Belakangan kami mulai dekat dan banyak bercerita mengenai segala hal, apa saja. hingga suatu waktu ia tak datang ke bangku taman itu. Hari itu memang agak gerimis. Suara rintikan gerimis itu bersahut-sahutan di permukaan payungku. Tetesannya berkumpul lalu terjatuh ke tanah dan mencipratkan butir-butir tanah ke celanaku. Aku menunggunya selama tiga puluh menit sampai celanaku dipenuhi tanah, namun ia tak kunjung datang. Awalnya kupikir ia tak datang karena hujan, tetapi di keesokan hari yang cerah, ia tak datang juga.

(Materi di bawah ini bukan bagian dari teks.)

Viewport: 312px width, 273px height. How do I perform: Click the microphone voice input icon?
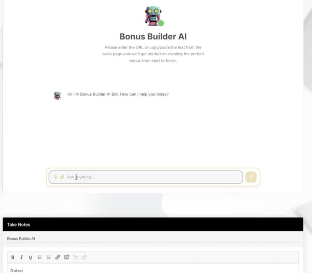[x=55, y=177]
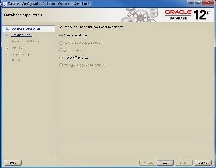This screenshot has width=216, height=168.
Task: Click the Back button
Action: coord(148,163)
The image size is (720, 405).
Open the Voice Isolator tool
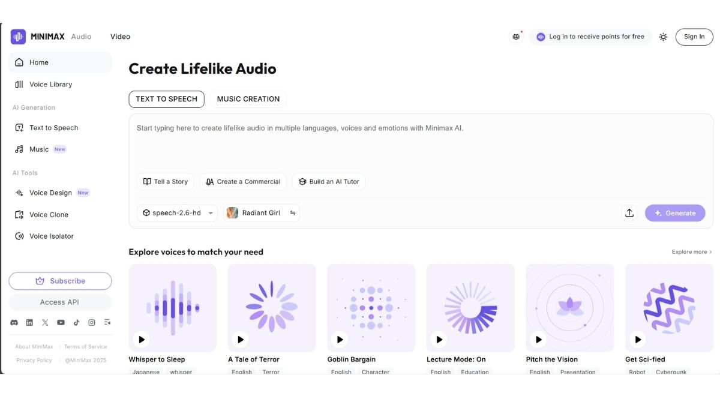coord(50,236)
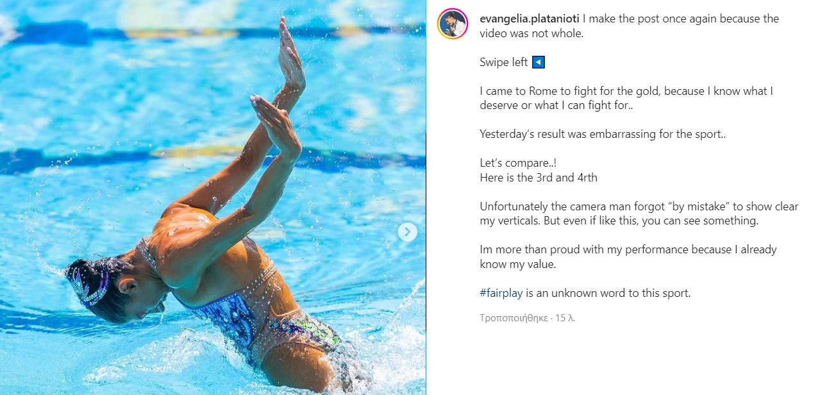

Beberapa hari kemudian seorang pelari menyadari diriku yang seperti menunggu Pak Tua itu, ia datang menghampiriku yang sedang celingak-celinguk mencari keberadaannya. Menurut keterangannya di hari yang sedang gerimis itu, ia melihat Pak Tua terjatuh, terjatuh dengan cukup keras hingga membuatnya terluka di sekitar lengannya. Sang Pelari membantunya menelpon ambulans, Pak Tua itu dibawa ke rumah sakit dan setelah kejadian itu ia tak pernah datang lagi.
Mendengar itu, nafsu makanku hilang, aku memberikan kotak bekal itu kepada Sang Pelari, ia menerimanya dengan senang hati. Aku bertanya mengenai rumah sakit mana kira-kira Pak Tua itu di bawa. Ia menjawab Rumah Sakit Kota.
Di hari yang sama aku langsung ke sana, mencari keberadaannya selama beberapa jam. Tak ada yang tahu, salah seorang perawat mengatakan ia telah dipulangkan ke rumahnya. Ia memberikan alamatnya dan tanpa berpikir panjang aku langsung ke sana.
Matahari sudah hampir terbenam ketika aku sampai ke komplek perumahannya. Tempat ini tak jauh dari taman, tapi aku tak pernah menyadari keberadaan komplek ini sebelumnya. Aku berjalan perlahan menyusuri jalan setapak berbatu. Seorang bapak-bapak menyiram jalan itu dengan selang, menciptakan bebatuan yang mengkilap dan sedikit licin.
“Mau kemana Mas?” sapanya hangat. Ia tersenyum lebar memperlihatkan beberapa giginya yang telah tanggal.
Aku menjelaskan maksudku padanya.
Ia terdiam sejenak, senyuman tadi berubah menjadi wajah yang dingin.
“Ada perlu apa nyari Pak Abdul?”
“Saya agak khawatir karena katanya dia masuk rumah sakit kemarin.”
“Masnya ini siapa?” tanyanya masih tanpa senyuman.
“Saya cuma kenalannya, kami sering ngobrol di taman.”
Mendengar perkataanku barusan, wajah dingin tadi kembali menghangat, rupanya ia mengiraku sebagai keluarga Pak Tua yang telah lama meninggalkannya sendirian di rumah itu. dari keterangannya Pak Tua itu telah meninggal di hari ia terjatuh. Dan dari keterangannya, ia meninggal sendirian di atas kasurnya sambil mendekap alquran. Di dalam alquran itu terselip sedikit uang, cukup untuk membiayai pemakamannya.